Variable Variable extended Description Data Type
PA Planning Area Geographic area used for urban planning and statistical reporting. Char
SZ Subzone Smaller geographic division within a Planning Area. Char
Age Single Year of Age Age of a resident, recorded in individual years. Char (will be converted to integer)
Sex Sex Gender of a resident (e.g., male, female). Char
Pop Resident Count Number of residents in a specific area, age group, and sex. Double
Time Time / Period Specific time point or interval to which the data refers. Double

Important Notes

Population data (Pop) have been rounded to the nearest 10, meaning that minor discrepancies may occur in aggregated totals. This rounding can reduces exact precision.

The Planning Areas used in this dataset are based on the Urban Redevelopment Authority’s (URA) Master Plan 2019. Although the data represents the year 2024, the spatial boundaries align with URA’s 2019 definitions.

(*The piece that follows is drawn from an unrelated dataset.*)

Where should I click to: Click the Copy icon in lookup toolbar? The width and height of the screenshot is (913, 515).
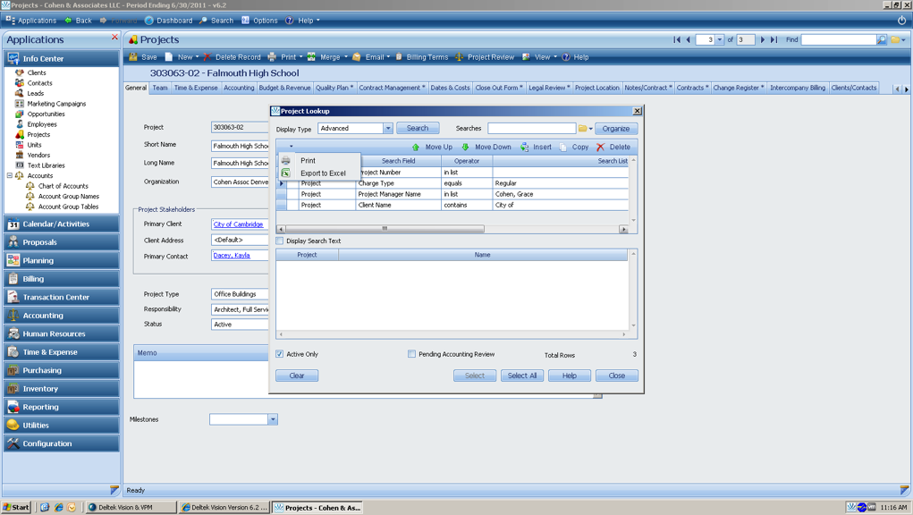(x=563, y=147)
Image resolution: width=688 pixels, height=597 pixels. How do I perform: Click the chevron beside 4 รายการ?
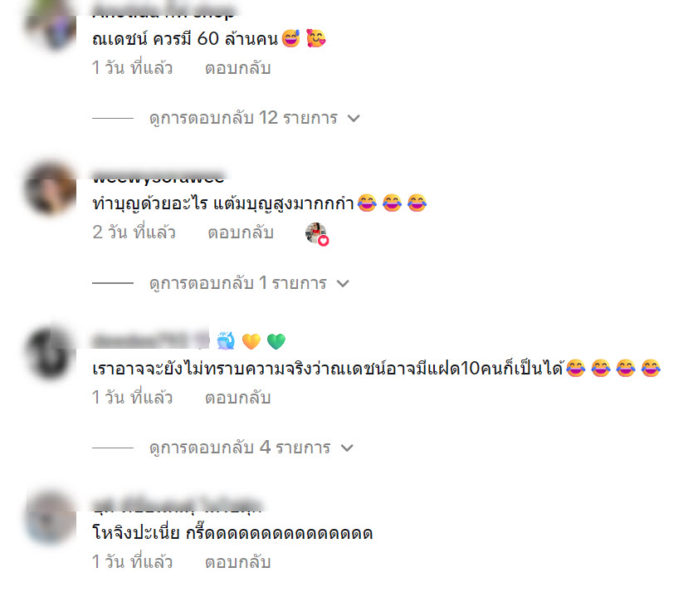tap(347, 448)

For example, areas like Ang Mo Kio are delineated according to this version of the planning map.

Since the current analysis is limited to this specific dataset, using the 2019 planning area definitions does not present an issue.

Note

If future comparisons with past years or other datasets are required, and those datasets use different planning area definitions, further alignment or reconciliation of planning boundaries must be conducted to ensure consistency in the analysis.

1.3 Task

We want to develop a data-driven article on the demographic structure and distribution of Singapore’s population in 2024. We aims to present key insights and patterns using visual storytelling.

To achieve this, we will utilize the tidyverse family of R packages for data wrangling and transformation, and the ggplot2 package (along with relevant extensions) for creating impactful and informative visualizations.

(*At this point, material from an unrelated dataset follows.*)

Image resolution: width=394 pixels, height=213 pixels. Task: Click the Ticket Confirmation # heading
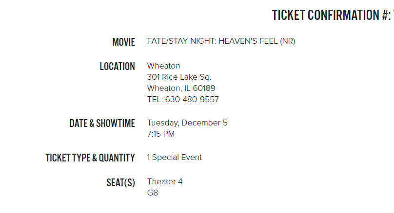tap(333, 15)
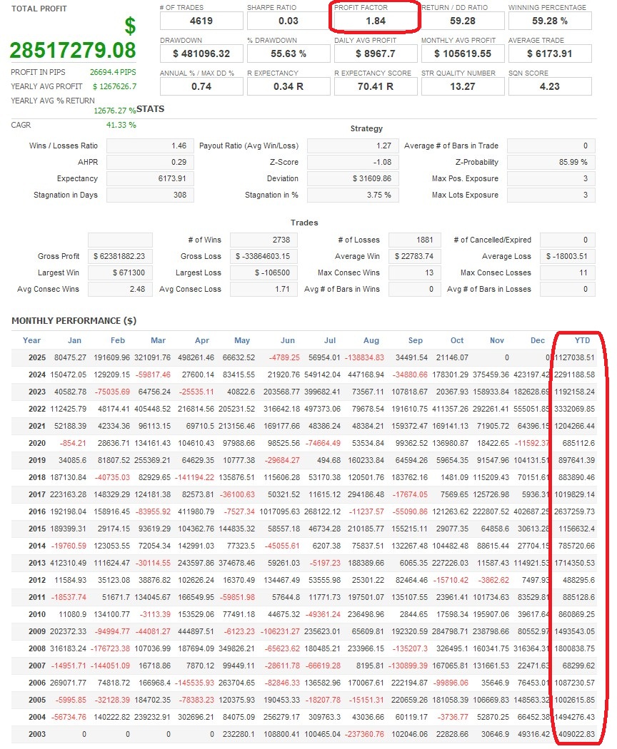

A population pyramid was chosen as it effectively shows the age-sex structure of the population, helping to identify trends such as aging, youth dependency, or gender imbalance

1.4 Working Plan and Content Directions

Overall Goal:
To uncover meaningful trends in age, gender, and location for public understanding and planning.

Key Focus Areas:

  1. Population Structure
  • Analyze age and gender distribution across Singapore.

  • Spot key age peaks (e.g., children, elderly).

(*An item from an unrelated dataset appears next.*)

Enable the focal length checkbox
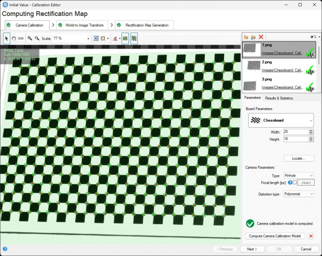Image resolution: width=322 pixels, height=256 pixels. (x=295, y=183)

  • See where certain age groups or genders are concentrated.

  1. Public Awareness and Engagement
  • Help residents and readers to understand the composition of their local communities.

2 Get Ready

If the package is already installed, p_load() will load it into your current R session. if it’s not installed, p_load() will automatically download and install it from CRAN (the Comprehensive R Archive Network) before loading it.

Code
pacman::p_load(tidyverse, patchwork, ggrepel, patchwork, 
               ggthemes, hrbrthemes, scales)
Package Purpose
tidyverse A collection of packages for data manipulation, wrangling, and visualization (includes ggplot2dplyrtidyrreadr, etc.)
ggplot2 For creating advanced and customizable visualizations
ggrepel To improve the readability of plots by preventing text labels from overlapping
ggthemes Provides a collection of ready-to-use themes for ggplot2 to enhance plot aesthetics
hrbrthemes Provides a set of clean and consistent ggplot2 themes often inspired by typography
patchwork To arrange multiple ggplot2 plots in one layout
respo_data <- read_csv("~/Documents/SMU/April Term 2/Visual Analytics/patriciatrisno/ISSS608-VAA/Take-home_Exercise/Take-home_Ex01/data/respopagesex2024/respopagesex2024.csv")

3 Data Wrangling and Tidying

This section focuses on preparing the data for analysis by checking for missing values and applying necessary recoding for readability and consistency.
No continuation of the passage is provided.